The recipients of this new protocol will be patients with advanced solid tumors.
A virus that kills cancer
The virus CF33-hNIS, also called Vaxinia, was created by researchers at the City of Hope National Medical Center in California. Now it is jointly developed with Imugene Limited.
Vaxinia is an oncolytic virus, which means it affects and attacks tumor cells. For over a century, researchers have hoped to use this type of virus to directly destroy tumor cells, but without success.
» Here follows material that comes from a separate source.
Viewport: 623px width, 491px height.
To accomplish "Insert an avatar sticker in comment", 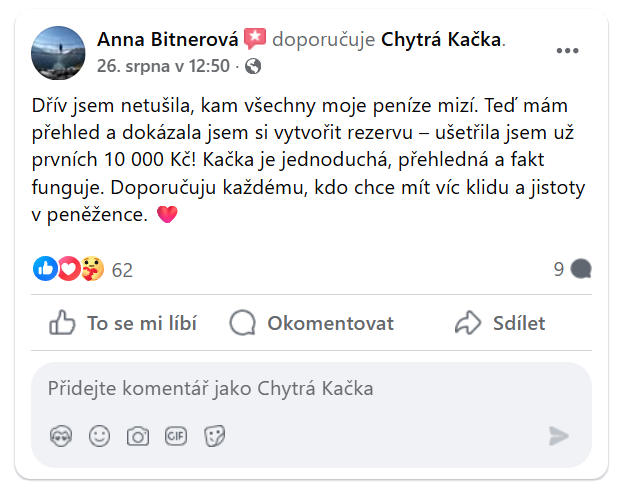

Recently, however, some teams have taken a different approach: appropriately modified, CF33-hNIS not only destroys cancer cells, but also causes them to "unveil", becoming more recognizable and vulnerable to our immune system.
Researchers believe this approach will also allow drugs that enhance our immune response to cancer cells to be more successful, especially against hard-to-hit solid tumors.
Immunotherapy is a group of therapies that aim to enhance the body's immunological response. In the first experiments on animals and in the laboratory the virus reduced cancers of the colon, lung, breast, ovary and pancreas.
“It is time to further enhance immunotherapy and we believe that CF33-hNIS has the potential to help our patients in their battle against cancer,” says Daneng Li, lead researcher of the study, assistant professor in the City of Hope department of medical oncology and therapeutic research.
Oncolytic virus, the next steps
In this Phase I study, Vaxinia will be administered to 100 patients with advanced or metastatic solid tumors who have previously undergone at least two other therapies. Treatment groups will receive Vaxinia alone or in combination with pembrolizumab, an immunotherapy drug.
The Phase I study is designed to evaluate the safety and optimal dosage of an experimental therapy with the oncolytic virus. Researchers will check whether patients respond to Vaxinia, whether their tumors progress and their survival rate over the next few years - data that will support (or block) the next stages of clinical research.
The process is expected to be completed by early 2025.